AUSTIN, Texas (Reuters) – A trio of inmates are scheduled to be executed on Thursday, one each in Alabama, Florida and Texas, raising the possibility that U.S. prison authorities will carry out three death sentences on the same day for the first time since 2010.
The circumstances behind each case could halt any of the executions, including the one in Texas, where the convict received an unprecedented clemency recommendation. The state has conducted all three of this year’s U.S. executions.
In Florida, questions were raised about holding an execution based on a majority, not unanimous, jury decision.
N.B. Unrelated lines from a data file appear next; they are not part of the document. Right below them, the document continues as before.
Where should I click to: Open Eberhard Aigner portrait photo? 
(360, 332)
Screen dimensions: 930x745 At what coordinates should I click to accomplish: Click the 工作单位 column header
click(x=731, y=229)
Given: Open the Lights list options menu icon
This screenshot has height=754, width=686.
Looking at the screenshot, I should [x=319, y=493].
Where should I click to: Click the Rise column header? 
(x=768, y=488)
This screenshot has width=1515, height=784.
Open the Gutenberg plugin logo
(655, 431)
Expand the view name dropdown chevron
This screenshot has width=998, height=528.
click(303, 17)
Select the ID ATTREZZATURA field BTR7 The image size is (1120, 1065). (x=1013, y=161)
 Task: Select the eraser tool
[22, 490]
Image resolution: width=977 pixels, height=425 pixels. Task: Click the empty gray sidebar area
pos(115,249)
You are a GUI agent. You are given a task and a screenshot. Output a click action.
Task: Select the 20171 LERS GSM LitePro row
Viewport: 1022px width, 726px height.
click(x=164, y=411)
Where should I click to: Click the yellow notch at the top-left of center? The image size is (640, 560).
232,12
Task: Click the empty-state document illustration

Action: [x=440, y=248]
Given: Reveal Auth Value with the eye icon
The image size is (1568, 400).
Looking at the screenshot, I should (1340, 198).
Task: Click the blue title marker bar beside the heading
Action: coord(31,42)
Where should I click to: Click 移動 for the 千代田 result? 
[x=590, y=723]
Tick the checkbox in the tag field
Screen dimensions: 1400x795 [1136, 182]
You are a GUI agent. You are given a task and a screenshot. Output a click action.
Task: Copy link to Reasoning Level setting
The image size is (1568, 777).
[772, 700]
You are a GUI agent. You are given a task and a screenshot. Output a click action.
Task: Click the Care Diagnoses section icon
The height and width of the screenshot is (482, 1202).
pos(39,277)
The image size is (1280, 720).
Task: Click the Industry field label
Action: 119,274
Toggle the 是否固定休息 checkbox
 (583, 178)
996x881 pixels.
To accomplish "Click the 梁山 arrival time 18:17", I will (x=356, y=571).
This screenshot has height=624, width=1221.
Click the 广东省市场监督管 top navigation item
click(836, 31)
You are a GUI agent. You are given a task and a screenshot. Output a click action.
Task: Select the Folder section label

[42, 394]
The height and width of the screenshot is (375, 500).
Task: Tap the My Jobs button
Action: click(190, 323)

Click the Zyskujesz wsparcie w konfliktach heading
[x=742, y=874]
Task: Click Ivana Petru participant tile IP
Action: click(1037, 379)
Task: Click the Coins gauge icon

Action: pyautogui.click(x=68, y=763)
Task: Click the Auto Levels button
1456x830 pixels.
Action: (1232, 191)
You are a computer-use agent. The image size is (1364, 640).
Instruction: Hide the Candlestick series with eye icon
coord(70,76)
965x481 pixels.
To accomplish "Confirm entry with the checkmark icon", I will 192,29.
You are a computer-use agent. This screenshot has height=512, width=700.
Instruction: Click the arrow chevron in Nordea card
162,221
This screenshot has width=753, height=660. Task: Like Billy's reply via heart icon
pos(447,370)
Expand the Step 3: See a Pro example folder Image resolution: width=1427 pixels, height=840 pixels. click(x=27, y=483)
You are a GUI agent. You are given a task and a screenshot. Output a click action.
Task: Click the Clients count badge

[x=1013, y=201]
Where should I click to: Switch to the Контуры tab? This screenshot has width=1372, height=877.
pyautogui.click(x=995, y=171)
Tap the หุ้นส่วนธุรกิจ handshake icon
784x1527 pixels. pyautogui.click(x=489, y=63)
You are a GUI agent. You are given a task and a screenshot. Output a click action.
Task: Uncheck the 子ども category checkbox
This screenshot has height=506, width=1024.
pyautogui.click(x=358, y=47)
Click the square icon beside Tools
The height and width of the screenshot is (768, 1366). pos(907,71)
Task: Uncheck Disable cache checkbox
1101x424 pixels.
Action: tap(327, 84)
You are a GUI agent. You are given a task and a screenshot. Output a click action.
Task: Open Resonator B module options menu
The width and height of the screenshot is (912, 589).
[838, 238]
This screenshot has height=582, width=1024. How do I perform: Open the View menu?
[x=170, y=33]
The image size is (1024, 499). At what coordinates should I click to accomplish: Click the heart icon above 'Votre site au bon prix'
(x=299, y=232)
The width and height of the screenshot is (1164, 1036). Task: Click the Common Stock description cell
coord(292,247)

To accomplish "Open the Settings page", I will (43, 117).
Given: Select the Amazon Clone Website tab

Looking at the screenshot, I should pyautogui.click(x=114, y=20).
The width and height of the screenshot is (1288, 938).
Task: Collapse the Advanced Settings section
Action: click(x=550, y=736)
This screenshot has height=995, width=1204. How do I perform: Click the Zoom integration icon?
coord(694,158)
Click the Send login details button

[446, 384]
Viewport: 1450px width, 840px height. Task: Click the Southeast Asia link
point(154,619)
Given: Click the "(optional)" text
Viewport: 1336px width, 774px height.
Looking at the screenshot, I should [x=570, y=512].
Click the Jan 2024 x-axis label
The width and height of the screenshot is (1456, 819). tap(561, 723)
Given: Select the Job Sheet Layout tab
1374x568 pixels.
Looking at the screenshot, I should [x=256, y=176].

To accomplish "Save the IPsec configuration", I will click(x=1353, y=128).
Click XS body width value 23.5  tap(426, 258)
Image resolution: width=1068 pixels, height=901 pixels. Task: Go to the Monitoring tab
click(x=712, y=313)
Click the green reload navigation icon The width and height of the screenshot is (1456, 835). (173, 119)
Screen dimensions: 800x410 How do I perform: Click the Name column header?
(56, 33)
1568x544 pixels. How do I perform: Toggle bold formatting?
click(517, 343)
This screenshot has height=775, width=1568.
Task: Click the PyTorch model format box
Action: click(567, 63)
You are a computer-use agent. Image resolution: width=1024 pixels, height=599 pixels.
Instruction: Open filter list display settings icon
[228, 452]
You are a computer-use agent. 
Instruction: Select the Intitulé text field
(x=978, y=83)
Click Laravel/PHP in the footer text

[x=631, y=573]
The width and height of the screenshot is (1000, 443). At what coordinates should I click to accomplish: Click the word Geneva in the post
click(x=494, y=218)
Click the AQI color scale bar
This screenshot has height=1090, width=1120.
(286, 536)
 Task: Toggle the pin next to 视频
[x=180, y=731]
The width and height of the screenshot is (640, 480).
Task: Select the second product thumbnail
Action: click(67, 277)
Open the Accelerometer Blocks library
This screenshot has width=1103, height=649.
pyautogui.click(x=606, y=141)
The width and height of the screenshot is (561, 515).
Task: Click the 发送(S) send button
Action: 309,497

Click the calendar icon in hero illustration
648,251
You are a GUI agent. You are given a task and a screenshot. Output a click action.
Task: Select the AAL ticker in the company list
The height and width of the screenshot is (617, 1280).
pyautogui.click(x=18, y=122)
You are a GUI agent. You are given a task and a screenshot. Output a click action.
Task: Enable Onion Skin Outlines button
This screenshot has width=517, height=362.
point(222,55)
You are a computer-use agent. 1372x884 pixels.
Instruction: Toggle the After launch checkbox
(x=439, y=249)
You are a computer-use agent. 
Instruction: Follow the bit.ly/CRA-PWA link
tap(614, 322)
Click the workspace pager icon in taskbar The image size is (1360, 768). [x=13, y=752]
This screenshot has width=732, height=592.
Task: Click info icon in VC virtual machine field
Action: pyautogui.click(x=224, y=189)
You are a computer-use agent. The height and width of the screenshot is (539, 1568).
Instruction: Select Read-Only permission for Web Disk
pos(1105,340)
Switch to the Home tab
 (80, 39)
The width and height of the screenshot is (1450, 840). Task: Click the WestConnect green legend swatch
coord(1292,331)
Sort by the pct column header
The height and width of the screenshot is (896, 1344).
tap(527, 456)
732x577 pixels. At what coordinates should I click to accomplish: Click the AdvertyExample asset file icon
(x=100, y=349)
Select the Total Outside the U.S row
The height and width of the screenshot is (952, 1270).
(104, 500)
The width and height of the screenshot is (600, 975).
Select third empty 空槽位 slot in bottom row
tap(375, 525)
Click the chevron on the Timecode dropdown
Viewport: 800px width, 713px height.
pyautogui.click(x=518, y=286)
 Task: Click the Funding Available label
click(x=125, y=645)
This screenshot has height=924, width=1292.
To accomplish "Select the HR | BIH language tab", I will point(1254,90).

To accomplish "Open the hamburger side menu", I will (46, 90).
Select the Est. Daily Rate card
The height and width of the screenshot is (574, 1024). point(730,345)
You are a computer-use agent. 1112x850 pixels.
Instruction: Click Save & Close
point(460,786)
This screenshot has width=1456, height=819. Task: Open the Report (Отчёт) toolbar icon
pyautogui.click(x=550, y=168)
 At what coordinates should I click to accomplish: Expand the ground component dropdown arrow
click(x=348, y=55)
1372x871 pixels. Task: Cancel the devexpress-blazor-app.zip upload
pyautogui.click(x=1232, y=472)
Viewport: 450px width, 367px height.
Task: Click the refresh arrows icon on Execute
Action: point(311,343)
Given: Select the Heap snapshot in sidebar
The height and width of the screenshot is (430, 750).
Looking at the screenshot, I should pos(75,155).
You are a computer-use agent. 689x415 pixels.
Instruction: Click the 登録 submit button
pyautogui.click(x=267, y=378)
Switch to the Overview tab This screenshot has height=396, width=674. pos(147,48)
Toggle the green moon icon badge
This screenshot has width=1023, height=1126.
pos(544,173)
In Alabama, lawyers have said the death row inmate is too ill to be executed.
On Tuesday, the Texas parole board in a unanimous decision recommended clemency for Thomas Whitaker, 38, based on his father’s request.
The younger Whitaker was convicted of masterminding a 2003 plot against his family in which his mother Tricia, 51, and brother Kevin, 19, were killed. His father, Kent, was shot in the chest and survived.
A devout Christian and retired executive, Kent Whitaker said he had forgiven his son and that his family did not want him to be executed. In a clemency petition, the father said if the death penalty were implemented, it would make his pain worse.
Republican Governor Greg Abbott has the final say. A few hours ahead of the execution, scheduled for 6 p.m. (0000 GMT), he had not yet announced if he planned to commute the sentence to life in prison.
Thomas Whitaker has been moved to a holding cell near the state’s death chamber in Huntsville and his father plans to witness the execution if it goes forward, family lawyer Keith Hampton said.
Alabama plans to execute Doyle Hamm, 61, at 6 p.m. (0000 GMT) for the 1987 murder of motel clerk Patrick Cunningham.
Hamm’s lawyers have said he has terminal cancer, adding that years of intravenous drug use and untreated lymphoma had made his veins unstable for a lethal injection.
A court-appointed doctor examined Hamm on Feb. 15 and found he had usable veins, according to court filings.
Florida plans to execute Eric Branch, 47, for the 1993 murder of University of West Florida student Susan Morris.
Lawyers for Branch appealed to the U.S. Supreme Court, citing arguments including that the court previously blocked a Florida provision that allows executions for a non-unanimous jury decision and should do so again in this case.
The last time three executions were held on the same day was in January 2010 in Louisiana, Ohio and Texas, according to the non-profit Death Penalty Information Center.